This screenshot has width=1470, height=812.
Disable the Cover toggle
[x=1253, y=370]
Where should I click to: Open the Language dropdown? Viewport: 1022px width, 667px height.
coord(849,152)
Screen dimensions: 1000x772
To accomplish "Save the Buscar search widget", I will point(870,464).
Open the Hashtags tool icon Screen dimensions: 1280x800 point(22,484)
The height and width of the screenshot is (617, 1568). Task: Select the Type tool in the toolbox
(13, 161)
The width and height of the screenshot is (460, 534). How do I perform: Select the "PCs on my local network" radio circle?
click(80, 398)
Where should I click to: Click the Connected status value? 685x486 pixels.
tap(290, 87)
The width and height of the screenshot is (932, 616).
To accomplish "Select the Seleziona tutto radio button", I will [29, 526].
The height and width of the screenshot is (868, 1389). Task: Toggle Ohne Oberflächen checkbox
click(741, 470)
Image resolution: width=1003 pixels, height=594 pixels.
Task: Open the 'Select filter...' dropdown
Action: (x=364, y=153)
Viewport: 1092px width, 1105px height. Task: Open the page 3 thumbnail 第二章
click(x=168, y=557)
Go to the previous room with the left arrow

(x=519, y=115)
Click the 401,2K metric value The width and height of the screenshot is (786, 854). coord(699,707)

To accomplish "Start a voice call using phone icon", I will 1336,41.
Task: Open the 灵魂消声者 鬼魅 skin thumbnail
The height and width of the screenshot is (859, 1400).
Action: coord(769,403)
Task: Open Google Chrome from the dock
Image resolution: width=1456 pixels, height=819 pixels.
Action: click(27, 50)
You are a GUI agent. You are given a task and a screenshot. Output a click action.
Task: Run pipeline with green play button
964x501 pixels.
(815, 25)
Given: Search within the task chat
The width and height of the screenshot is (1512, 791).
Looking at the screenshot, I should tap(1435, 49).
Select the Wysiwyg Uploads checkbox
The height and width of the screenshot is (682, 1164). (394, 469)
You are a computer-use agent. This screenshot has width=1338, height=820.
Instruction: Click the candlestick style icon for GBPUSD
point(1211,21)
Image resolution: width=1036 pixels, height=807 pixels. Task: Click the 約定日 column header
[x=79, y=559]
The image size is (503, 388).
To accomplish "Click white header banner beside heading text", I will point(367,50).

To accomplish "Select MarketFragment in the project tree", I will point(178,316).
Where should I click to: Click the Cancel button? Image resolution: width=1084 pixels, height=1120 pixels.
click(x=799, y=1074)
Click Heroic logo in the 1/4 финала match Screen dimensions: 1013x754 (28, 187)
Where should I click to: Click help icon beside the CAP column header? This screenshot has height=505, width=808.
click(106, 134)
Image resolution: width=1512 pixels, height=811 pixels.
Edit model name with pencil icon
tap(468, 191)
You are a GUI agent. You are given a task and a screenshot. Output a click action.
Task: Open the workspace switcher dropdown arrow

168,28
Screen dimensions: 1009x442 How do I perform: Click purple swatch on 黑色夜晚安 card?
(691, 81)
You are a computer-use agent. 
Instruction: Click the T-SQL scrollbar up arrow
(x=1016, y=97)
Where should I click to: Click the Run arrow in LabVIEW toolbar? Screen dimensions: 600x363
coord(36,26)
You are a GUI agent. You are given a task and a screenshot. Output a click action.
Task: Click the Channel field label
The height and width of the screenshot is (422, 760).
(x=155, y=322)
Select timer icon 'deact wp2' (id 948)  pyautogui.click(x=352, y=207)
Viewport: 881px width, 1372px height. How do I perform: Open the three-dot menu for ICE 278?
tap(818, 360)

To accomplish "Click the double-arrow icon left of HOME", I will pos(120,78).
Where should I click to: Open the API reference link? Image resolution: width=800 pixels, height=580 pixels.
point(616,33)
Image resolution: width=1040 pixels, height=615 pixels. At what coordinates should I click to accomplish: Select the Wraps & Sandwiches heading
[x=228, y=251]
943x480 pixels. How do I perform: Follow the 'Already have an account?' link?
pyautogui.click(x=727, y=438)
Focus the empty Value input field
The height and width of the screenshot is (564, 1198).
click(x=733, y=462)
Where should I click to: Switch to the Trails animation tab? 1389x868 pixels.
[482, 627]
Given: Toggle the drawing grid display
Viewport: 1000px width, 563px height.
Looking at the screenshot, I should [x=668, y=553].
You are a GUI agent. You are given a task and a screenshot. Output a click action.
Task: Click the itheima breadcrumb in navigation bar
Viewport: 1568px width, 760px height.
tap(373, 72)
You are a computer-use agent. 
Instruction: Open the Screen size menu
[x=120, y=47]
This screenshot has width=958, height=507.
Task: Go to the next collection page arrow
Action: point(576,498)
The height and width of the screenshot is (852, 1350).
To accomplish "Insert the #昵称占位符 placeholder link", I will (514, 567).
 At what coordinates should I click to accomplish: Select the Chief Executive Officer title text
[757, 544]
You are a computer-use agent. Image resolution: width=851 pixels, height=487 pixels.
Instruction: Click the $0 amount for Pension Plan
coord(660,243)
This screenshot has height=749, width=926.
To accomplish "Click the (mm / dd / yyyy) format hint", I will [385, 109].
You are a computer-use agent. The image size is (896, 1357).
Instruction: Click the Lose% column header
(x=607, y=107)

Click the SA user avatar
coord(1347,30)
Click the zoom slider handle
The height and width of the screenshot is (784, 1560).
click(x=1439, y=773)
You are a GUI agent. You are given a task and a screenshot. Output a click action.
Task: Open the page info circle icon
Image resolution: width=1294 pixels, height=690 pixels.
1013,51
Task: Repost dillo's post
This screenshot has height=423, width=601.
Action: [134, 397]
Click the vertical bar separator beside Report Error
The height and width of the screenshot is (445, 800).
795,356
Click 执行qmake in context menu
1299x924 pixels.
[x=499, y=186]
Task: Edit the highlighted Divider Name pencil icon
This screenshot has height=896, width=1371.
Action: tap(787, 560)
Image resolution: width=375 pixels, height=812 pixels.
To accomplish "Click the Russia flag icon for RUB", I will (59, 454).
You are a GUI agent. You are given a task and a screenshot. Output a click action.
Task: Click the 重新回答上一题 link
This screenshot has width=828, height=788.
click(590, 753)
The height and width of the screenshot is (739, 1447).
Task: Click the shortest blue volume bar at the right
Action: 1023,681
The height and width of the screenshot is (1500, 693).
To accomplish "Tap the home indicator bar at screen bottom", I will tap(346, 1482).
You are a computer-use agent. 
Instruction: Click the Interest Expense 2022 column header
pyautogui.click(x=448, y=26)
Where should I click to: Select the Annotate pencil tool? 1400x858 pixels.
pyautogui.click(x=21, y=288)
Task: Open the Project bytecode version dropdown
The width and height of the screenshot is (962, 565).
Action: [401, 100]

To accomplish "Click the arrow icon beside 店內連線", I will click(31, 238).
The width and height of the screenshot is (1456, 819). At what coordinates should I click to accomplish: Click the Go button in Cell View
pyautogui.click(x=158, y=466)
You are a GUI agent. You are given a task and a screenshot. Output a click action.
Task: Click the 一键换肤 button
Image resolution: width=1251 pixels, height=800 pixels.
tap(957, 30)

STATED PROBLEM
Rewrite all the entries above with "checkbox" changed to "check box" wherever it occurs, leaving everything else unchanged.

CORRECT ANSWER
This screenshot has width=1470, height=812.
Disable the Cover toggle
[x=1253, y=370]
Where should I click to: Open the Language dropdown? Viewport: 1022px width, 667px height.
coord(849,152)
Screen dimensions: 1000x772
To accomplish "Save the Buscar search widget", I will point(870,464).
Open the Hashtags tool icon Screen dimensions: 1280x800 point(22,484)
The height and width of the screenshot is (617, 1568). Task: Select the Type tool in the toolbox
(13, 161)
The width and height of the screenshot is (460, 534). How do I perform: Select the "PCs on my local network" radio circle?
click(80, 398)
Where should I click to: Click the Connected status value? 685x486 pixels.
tap(290, 87)
The width and height of the screenshot is (932, 616).
To accomplish "Select the Seleziona tutto radio button", I will [29, 526].
The height and width of the screenshot is (868, 1389). Task: Toggle Ohne Oberflächen check box
click(741, 470)
Image resolution: width=1003 pixels, height=594 pixels.
Task: Open the 'Select filter...' dropdown
Action: (x=364, y=153)
Viewport: 1092px width, 1105px height. Task: Open the page 3 thumbnail 第二章
click(x=168, y=557)
Go to the previous room with the left arrow

(x=519, y=115)
Click the 401,2K metric value The width and height of the screenshot is (786, 854). coord(699,707)

To accomplish "Start a voice call using phone icon", I will 1336,41.
Task: Open the 灵魂消声者 鬼魅 skin thumbnail
The height and width of the screenshot is (859, 1400).
Action: coord(769,403)
Task: Open Google Chrome from the dock
Image resolution: width=1456 pixels, height=819 pixels.
Action: click(27, 50)
You are a GUI agent. You are given a task and a screenshot. Output a click action.
Task: Run pipeline with green play button
964x501 pixels.
(815, 25)
Given: Search within the task chat
The width and height of the screenshot is (1512, 791).
Looking at the screenshot, I should tap(1435, 49).
Select the Wysiwyg Uploads check box
The height and width of the screenshot is (682, 1164). (394, 469)
You are a computer-use agent. This screenshot has width=1338, height=820.
Instruction: Click the candlestick style icon for GBPUSD
point(1211,21)
Image resolution: width=1036 pixels, height=807 pixels. Task: Click the 約定日 column header
[x=79, y=559]
The image size is (503, 388).
To accomplish "Click white header banner beside heading text", I will point(367,50).

To accomplish "Select MarketFragment in the project tree", I will point(178,316).
Where should I click to: Click the Cancel button? Image resolution: width=1084 pixels, height=1120 pixels.
click(x=799, y=1074)
Click Heroic logo in the 1/4 финала match Screen dimensions: 1013x754 (28, 187)
Where should I click to: Click help icon beside the CAP column header? This screenshot has height=505, width=808.
click(106, 134)
Image resolution: width=1512 pixels, height=811 pixels.
Edit model name with pencil icon
tap(468, 191)
You are a GUI agent. You are given a task and a screenshot. Output a click action.
Task: Open the workspace switcher dropdown arrow

168,28
Screen dimensions: 1009x442 How do I perform: Click purple swatch on 黑色夜晚安 card?
(691, 81)
You are a computer-use agent. 
Instruction: Click the T-SQL scrollbar up arrow
(x=1016, y=97)
Where should I click to: Click the Run arrow in LabVIEW toolbar? Screen dimensions: 600x363
coord(36,26)
You are a GUI agent. You are given a task and a screenshot. Output a click action.
Task: Click the Channel field label
The height and width of the screenshot is (422, 760).
(x=155, y=322)
Select timer icon 'deact wp2' (id 948)  pyautogui.click(x=352, y=207)
Viewport: 881px width, 1372px height. How do I perform: Open the three-dot menu for ICE 278?
tap(818, 360)

To accomplish "Click the double-arrow icon left of HOME", I will pos(120,78).
Where should I click to: Open the API reference link? Image resolution: width=800 pixels, height=580 pixels.
point(616,33)
Image resolution: width=1040 pixels, height=615 pixels. At what coordinates should I click to accomplish: Select the Wraps & Sandwiches heading
[x=228, y=251]
943x480 pixels. How do I perform: Follow the 'Already have an account?' link?
pyautogui.click(x=727, y=438)
Focus the empty Value input field
The height and width of the screenshot is (564, 1198).
click(x=733, y=462)
Where should I click to: Switch to the Trails animation tab? 1389x868 pixels.
[482, 627]
Given: Toggle the drawing grid display
Viewport: 1000px width, 563px height.
Looking at the screenshot, I should [x=668, y=553].
You are a GUI agent. You are given a task and a screenshot. Output a click action.
Task: Click the itheima breadcrumb in navigation bar
Viewport: 1568px width, 760px height.
tap(373, 72)
You are a computer-use agent. 
Instruction: Open the Screen size menu
[x=120, y=47]
This screenshot has width=958, height=507.
Task: Go to the next collection page arrow
Action: point(576,498)
The height and width of the screenshot is (852, 1350).
To accomplish "Insert the #昵称占位符 placeholder link", I will (514, 567).
 At what coordinates should I click to accomplish: Select the Chief Executive Officer title text
[757, 544]
You are a computer-use agent. Image resolution: width=851 pixels, height=487 pixels.
Instruction: Click the $0 amount for Pension Plan
coord(660,243)
This screenshot has height=749, width=926.
To accomplish "Click the (mm / dd / yyyy) format hint", I will [385, 109].
You are a computer-use agent. The image size is (896, 1357).
Instruction: Click the Lose% column header
(x=607, y=107)

Click the SA user avatar
coord(1347,30)
Click the zoom slider handle
The height and width of the screenshot is (784, 1560).
click(x=1439, y=773)
You are a GUI agent. You are given a task and a screenshot. Output a click action.
Task: Open the page info circle icon
Image resolution: width=1294 pixels, height=690 pixels.
1013,51
Task: Repost dillo's post
This screenshot has height=423, width=601.
Action: [134, 397]
Click the vertical bar separator beside Report Error
The height and width of the screenshot is (445, 800).
795,356
Click 执行qmake in context menu
1299x924 pixels.
[x=499, y=186]
Task: Edit the highlighted Divider Name pencil icon
This screenshot has height=896, width=1371.
Action: tap(787, 560)
Image resolution: width=375 pixels, height=812 pixels.
To accomplish "Click the Russia flag icon for RUB", I will (59, 454).
You are a GUI agent. You are given a task and a screenshot. Output a click action.
Task: Click the 重新回答上一题 link
This screenshot has width=828, height=788.
click(590, 753)
The height and width of the screenshot is (739, 1447).
Task: Click the shortest blue volume bar at the right
Action: 1023,681
The height and width of the screenshot is (1500, 693).
To accomplish "Tap the home indicator bar at screen bottom", I will tap(346, 1482).
You are a computer-use agent. 
Instruction: Click the Interest Expense 2022 column header
pyautogui.click(x=448, y=26)
Where should I click to: Select the Annotate pencil tool? 1400x858 pixels.
pyautogui.click(x=21, y=288)
Task: Open the Project bytecode version dropdown
The width and height of the screenshot is (962, 565).
Action: [401, 100]

To accomplish "Click the arrow icon beside 店內連線", I will click(31, 238).
The width and height of the screenshot is (1456, 819). At what coordinates should I click to accomplish: Click the Go button in Cell View
pyautogui.click(x=158, y=466)
You are a GUI agent. You are given a task and a screenshot. Output a click action.
Task: Click the 一键换肤 button
Image resolution: width=1251 pixels, height=800 pixels.
tap(957, 30)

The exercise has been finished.